Close up of a brown marmorated stink bug on a leaf

The brown marmorated stink bug, a common pest both on farms and inside homes, can be detected through trace amounts of its DNA left on plants. Credit: George Grall/National Geographic/Getty


Stink bugs leave DNA footprints on produce

Genetic detection is much more sensitive than conventional traps.

Stink bugs leave a DNA trail that can help scientists to detect the pest’s forays into crop fields.

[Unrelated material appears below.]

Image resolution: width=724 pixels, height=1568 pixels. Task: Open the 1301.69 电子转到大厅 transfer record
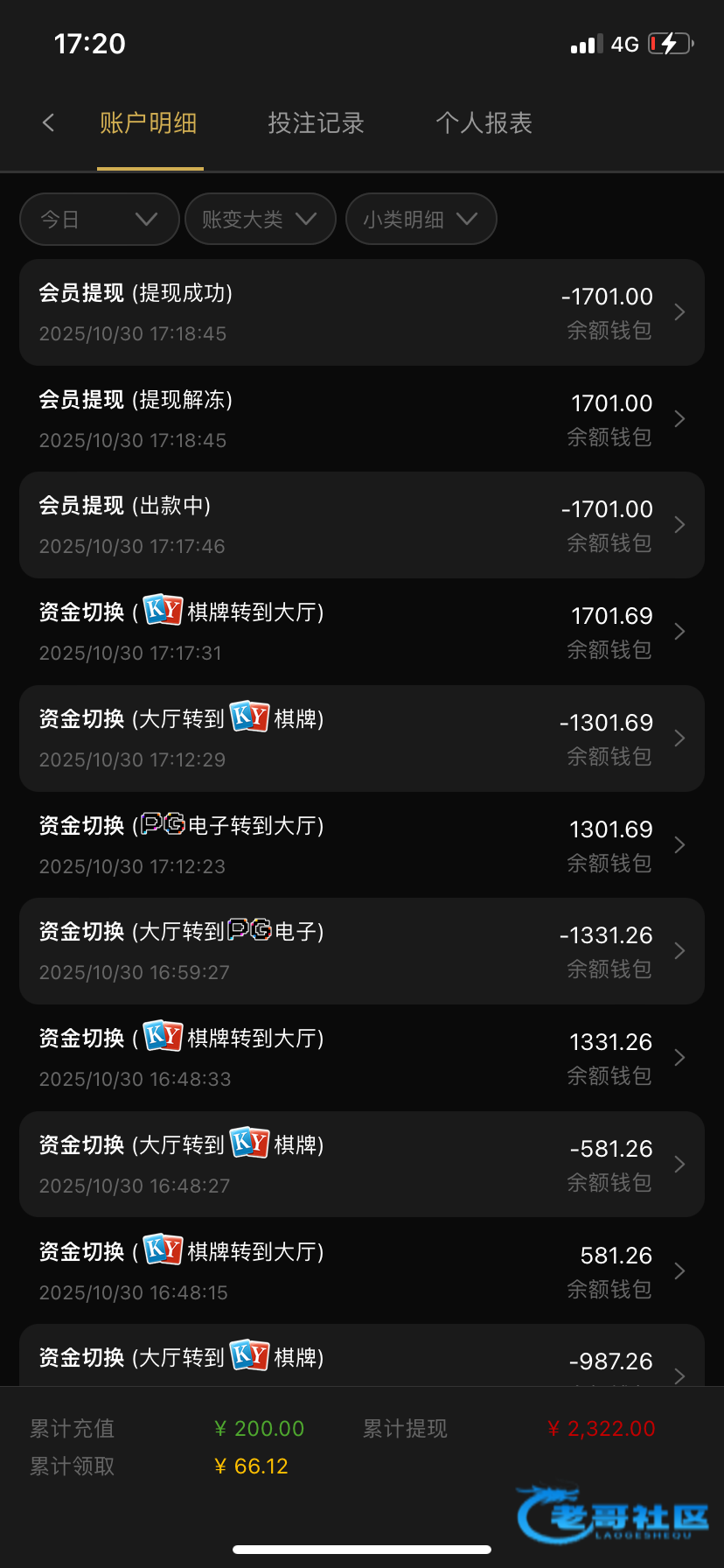point(361,845)
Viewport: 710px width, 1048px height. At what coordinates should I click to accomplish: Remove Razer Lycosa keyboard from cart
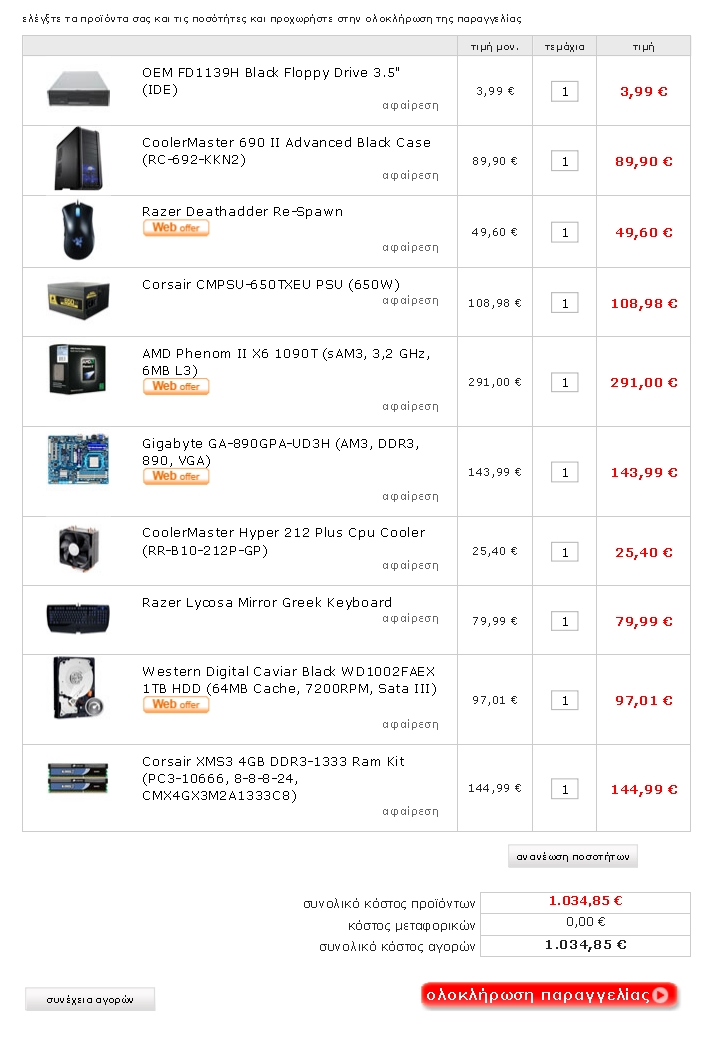tap(410, 618)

The brown marmorated stink bug (Halyomorpha halys) is native to Asia, but has damaged crops across North America and Europe. Rafael Valentin at Rutgers University in New Brunswick, New Jersey, and his colleagues developed a highly sensitive method for detecting the insect. The researchers gathered DNA from the surface of fruits and vegetables by sampling water used to rinse harvested crops. Any DNA was concentrated on a filter, which was then analysed for the invasive stink bug’s genetic signature.

This method allowed the authors to verify the insect’s presence at a peach orchard known to be infested. The team also used the technique to detect the bug on each of eight days of testing at a vegetable farm that was not previously known to be infested. By comparison, conventional traps at the farm caught only one brown marmorated stink bug during the same period.

The system could help farmers to track agricultural infestations more efficiently, the authors say.